(TASK GOAL):
In the records below, find the line with "INTERNATIONAL DISTRIBUTORS (506, 122)" and repeat exactly every line from it through the line with "Hľadať (81, 104)". Pictures stay out.
RECORDS FOR THE TASK below:
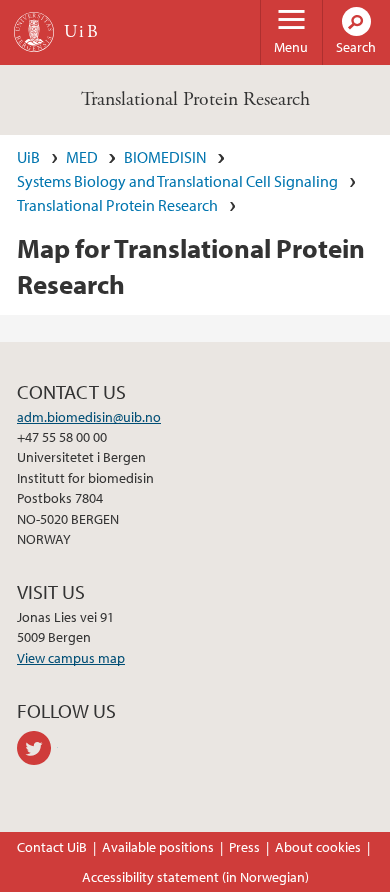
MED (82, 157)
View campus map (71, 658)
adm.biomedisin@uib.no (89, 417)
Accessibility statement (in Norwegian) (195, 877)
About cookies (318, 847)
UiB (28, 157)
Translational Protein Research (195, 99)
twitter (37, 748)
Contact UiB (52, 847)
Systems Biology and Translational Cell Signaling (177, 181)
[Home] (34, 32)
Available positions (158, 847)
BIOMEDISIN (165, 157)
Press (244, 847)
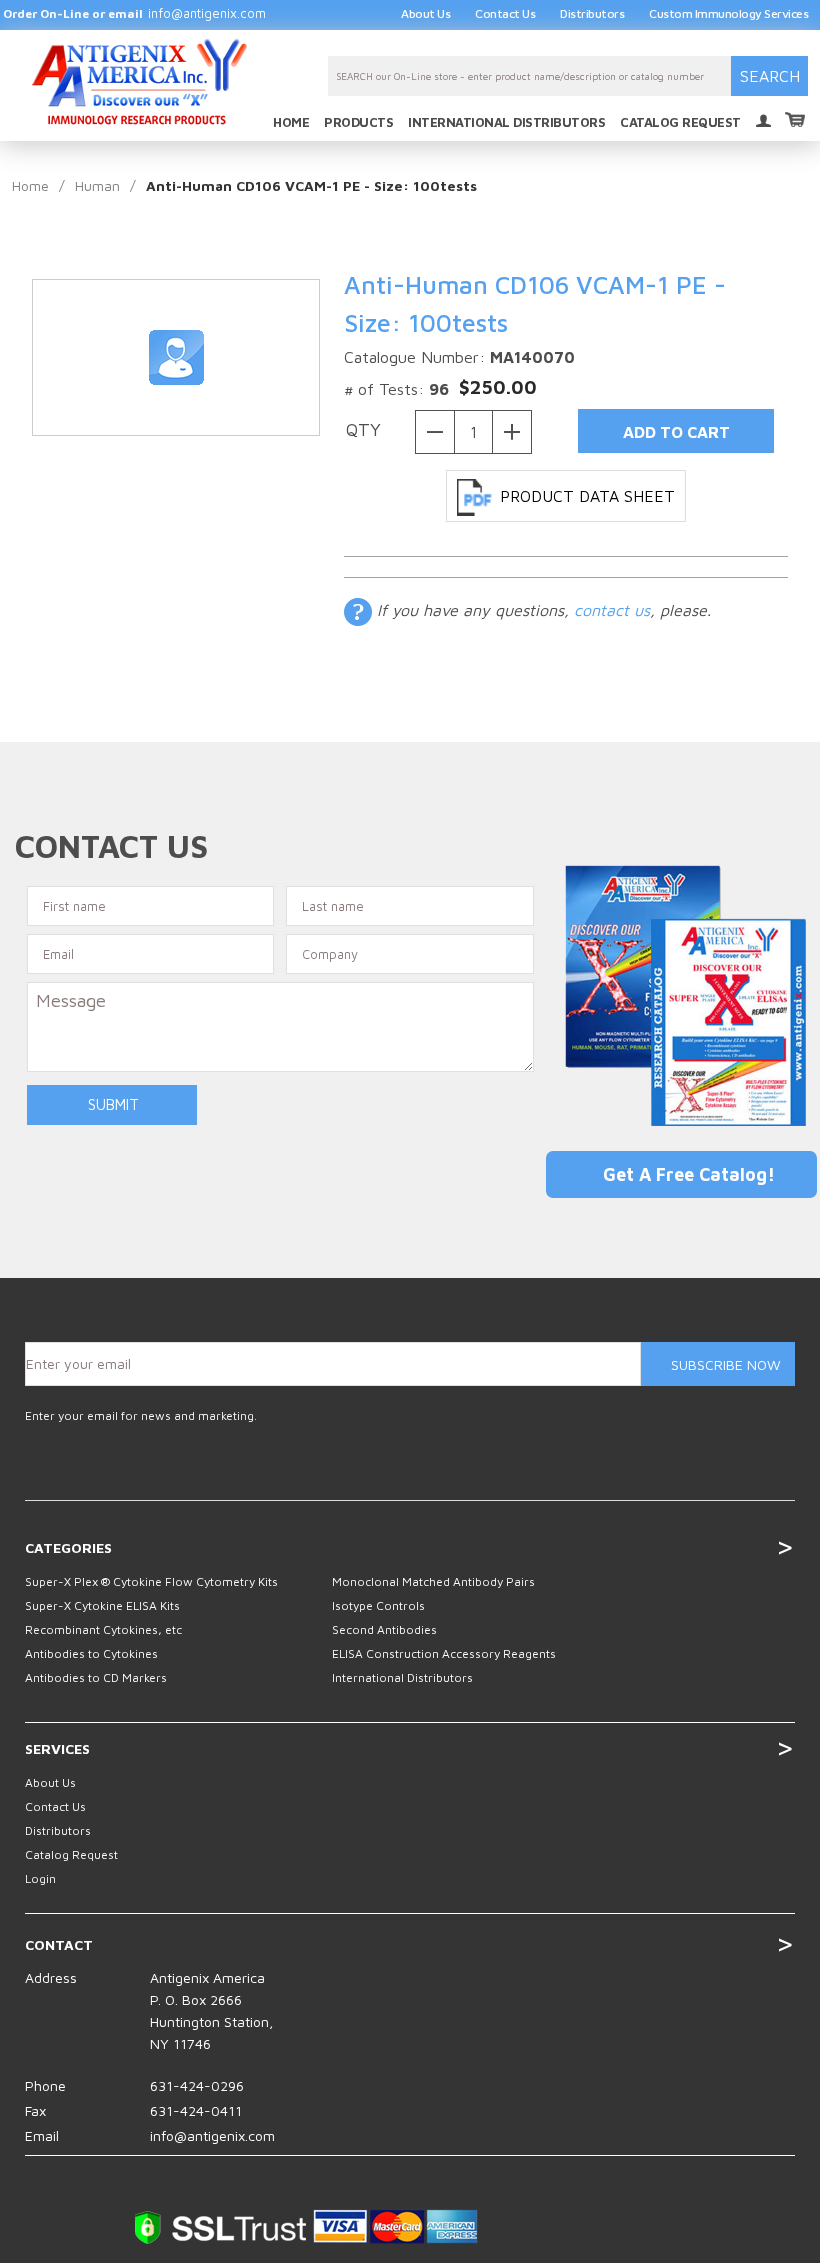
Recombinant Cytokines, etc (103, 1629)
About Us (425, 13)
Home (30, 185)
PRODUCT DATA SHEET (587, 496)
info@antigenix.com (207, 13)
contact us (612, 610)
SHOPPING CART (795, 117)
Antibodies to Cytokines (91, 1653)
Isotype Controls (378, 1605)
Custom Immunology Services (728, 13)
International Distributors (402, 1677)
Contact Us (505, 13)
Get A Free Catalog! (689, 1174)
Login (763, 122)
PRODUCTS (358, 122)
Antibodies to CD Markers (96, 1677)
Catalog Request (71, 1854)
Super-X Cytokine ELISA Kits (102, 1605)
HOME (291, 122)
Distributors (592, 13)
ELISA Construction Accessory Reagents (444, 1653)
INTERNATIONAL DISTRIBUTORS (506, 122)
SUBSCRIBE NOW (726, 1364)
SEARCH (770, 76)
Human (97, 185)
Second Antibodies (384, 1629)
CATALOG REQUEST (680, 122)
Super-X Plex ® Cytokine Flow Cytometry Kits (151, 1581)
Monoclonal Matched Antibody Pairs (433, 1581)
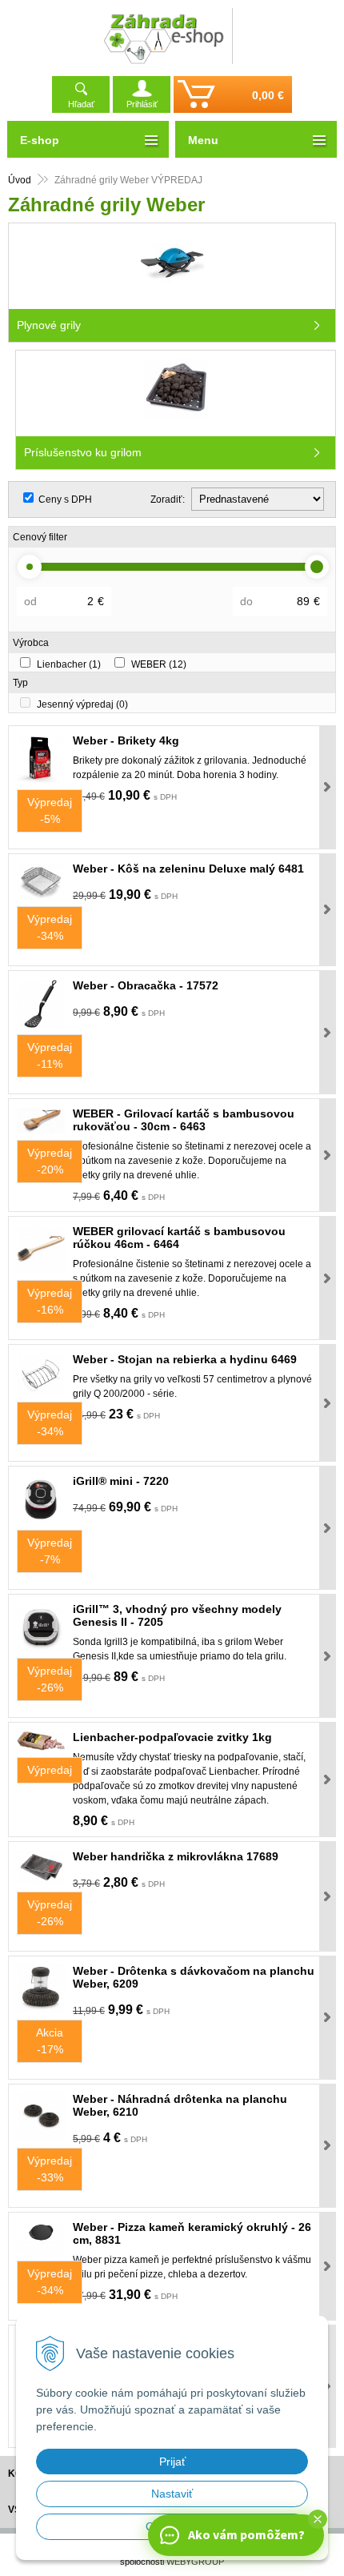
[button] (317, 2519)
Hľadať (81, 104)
End of RECORDS FOR THE TASK.
RECORDS FOR THE TASK below:
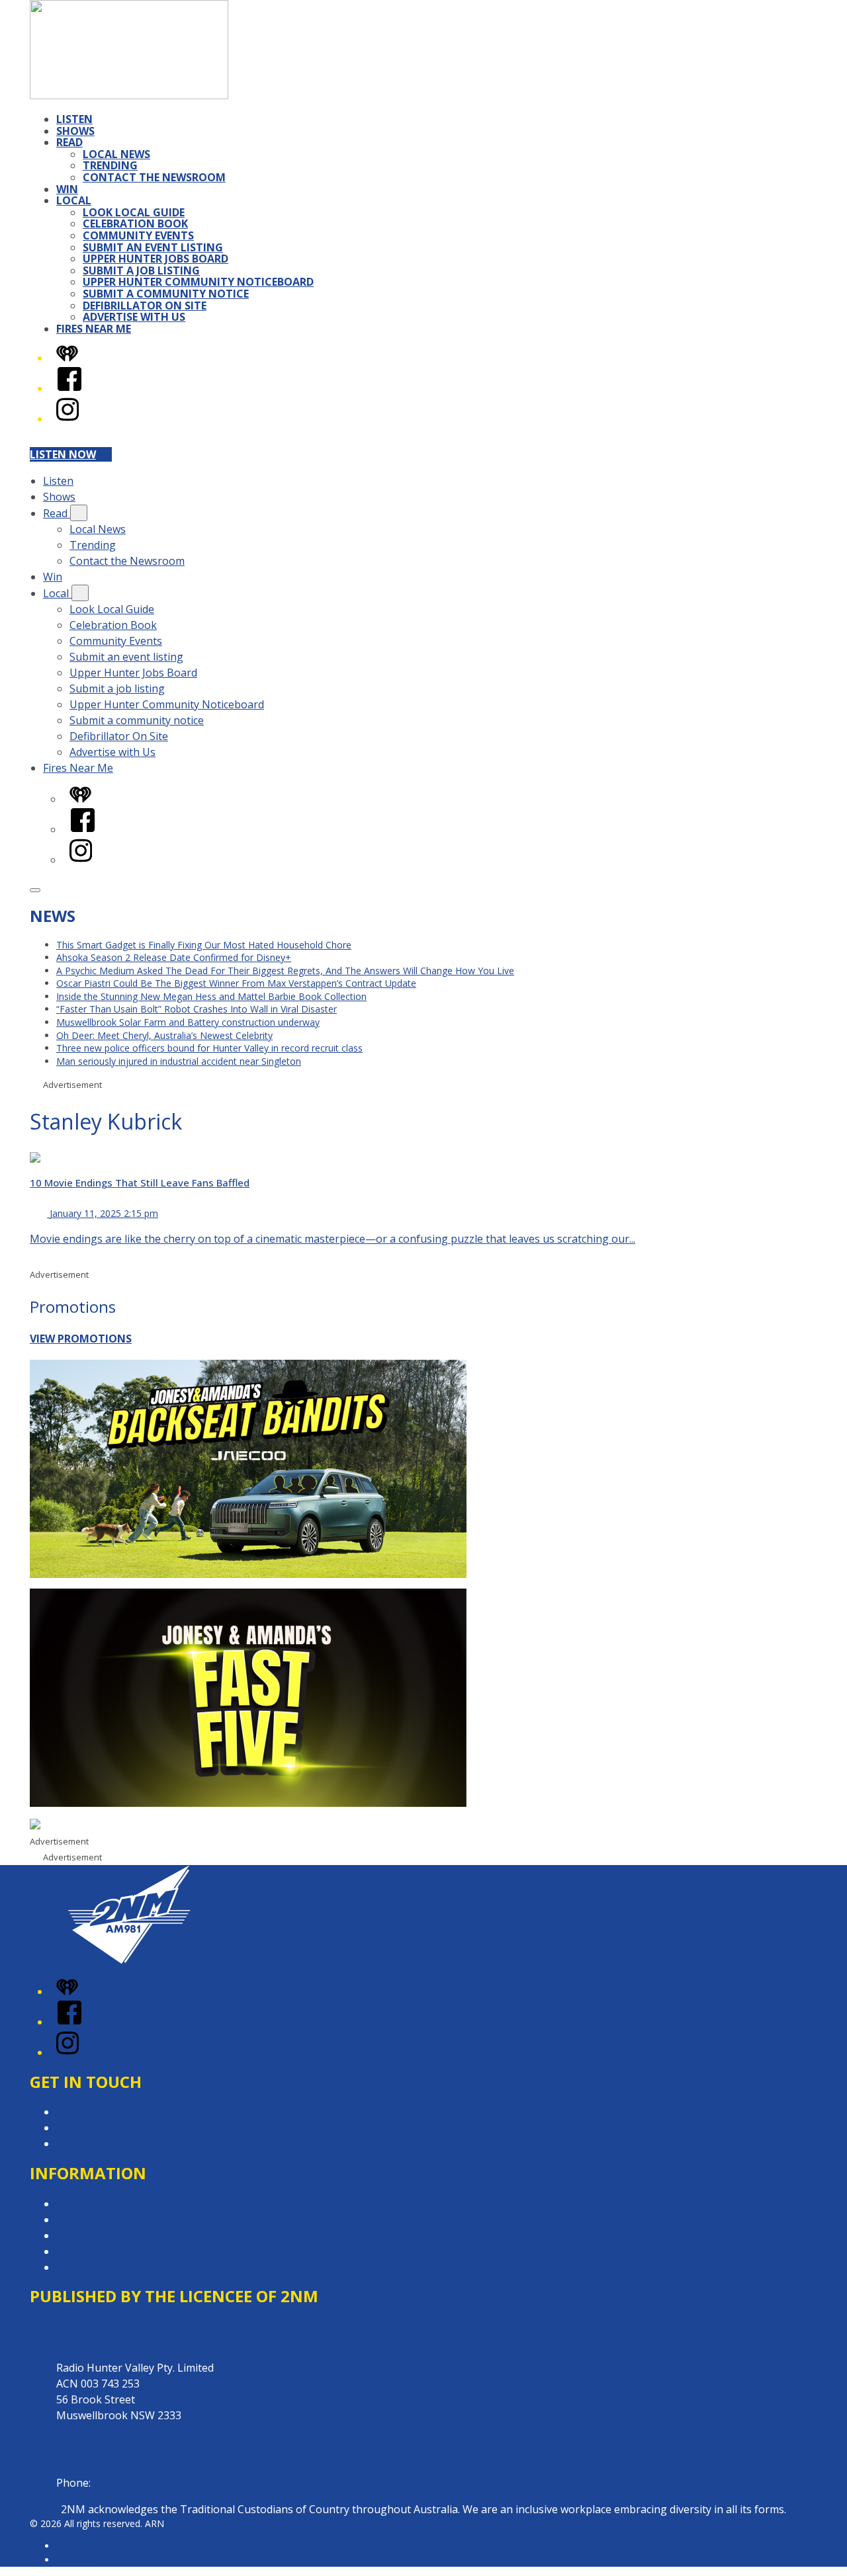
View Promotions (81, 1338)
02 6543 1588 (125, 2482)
End of RECORDS FOR THE TASK.
(EXERCISE SOLUTION):
INTERNATIONAL DISTRIBUTORS (506, 122)
SUBSCRIBE NOW (726, 1364)
SEARCH (770, 76)
Human (97, 185)
Second Antibodies (384, 1629)
CATALOG REQUEST (680, 122)
Super-X Plex ® Cytokine Flow Cytometry Kits (151, 1581)
Monoclonal Matched Antibody Pairs (433, 1581)
[button] (317, 2519)
Hľadať (81, 104)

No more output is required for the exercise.